Zinc finger proteins (ZNFs) play a significant role in the initiation and progression of tumors. Nevertheless, the specific contribution of ZNF610 to lung adenocarcinoma (LUAD) remains poorly understood. This study sought is to elucidate the role of ZNF610 in LUAD. Transcript data of LUAD were obtained from The Cancer Genome Atlas Program (TCGA) database and processed via R program. The expression of ZNF610 was assessed in various cell lines. To compare the proliferative capacity of cells with or without ZNF610 silencing, CCK8, cell colony formation assay, and Celigo label‐free cell counting assay were employed.
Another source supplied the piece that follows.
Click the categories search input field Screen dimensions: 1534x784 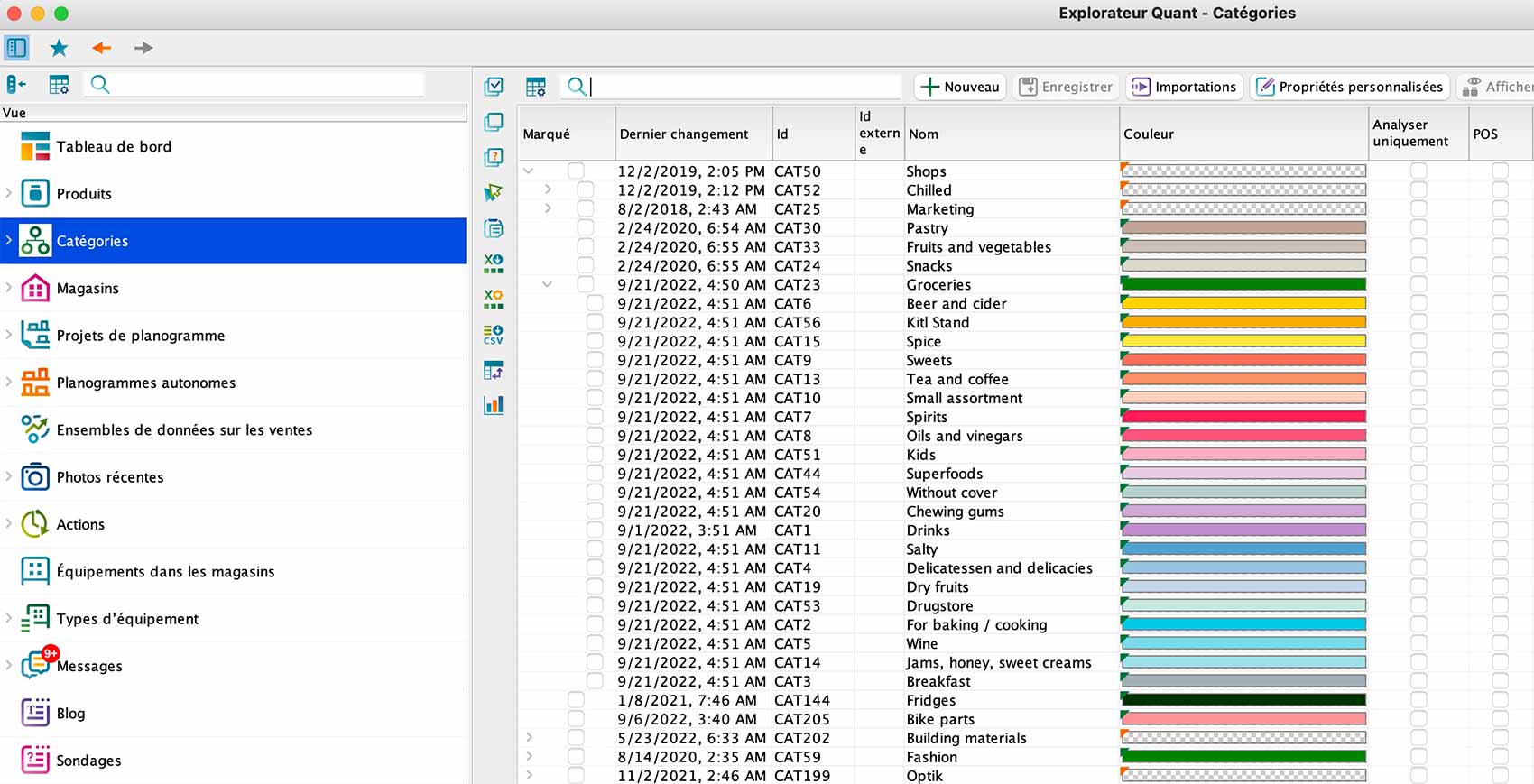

Furthermore, transwell migration and invasion assays were conducted to evaluate the migratory and invasive abilities of the cells. The expression levels of genes and proteins were assessed using quantitative real‐time polymerase chain reaction (qRT‐PCR) and western blot techniques. In different LUAD cells, the expression level of ZNF610 was found to be significantly higher in LUAD cells compared to MRC‐5 and BASE‐2B cells. Moreover, the silencing of ZNF610 resulted in a decrease in cell proliferation and migration abilities. Additionally, the apoptosis rate of cells increased upon silencing ZNF610. Notably, the proportion of cells in the G0/G1 phase increased, while the proportion of cells in the S phase decreased following ZNF610 silencing. Finally, β‐catenin and snail were identified as downstream targets of ZNF610 in cells. Our findings suggest that silencing ZNF610 could inhibit LUAD cell proliferation and migration, possibly through the downregulation of β‐catenin and snail. Significance statement: Lung adenocarcinoma (LUAD) is an aggressive cancer, and elucidating novel therapeutic targets is crucial. Our study identified ZNF610 as a potential target by demonstrating its overexpression in LUAD cells and its functional role in cell proliferation, migration, and apoptosis. Silencing ZNF610 inhibited these processes and altered cell cycle distribution, suggesting its potential as a therapeutic target. Furthermore, we identified β‐catenin and snail as downstream targets of ZNF610, providing mechanistic insights into its oncogenic functions. These findings warrant further investigation of ZNF610 as a therapeutic target for LUAD. [ABSTRACT FROM AUTHOR]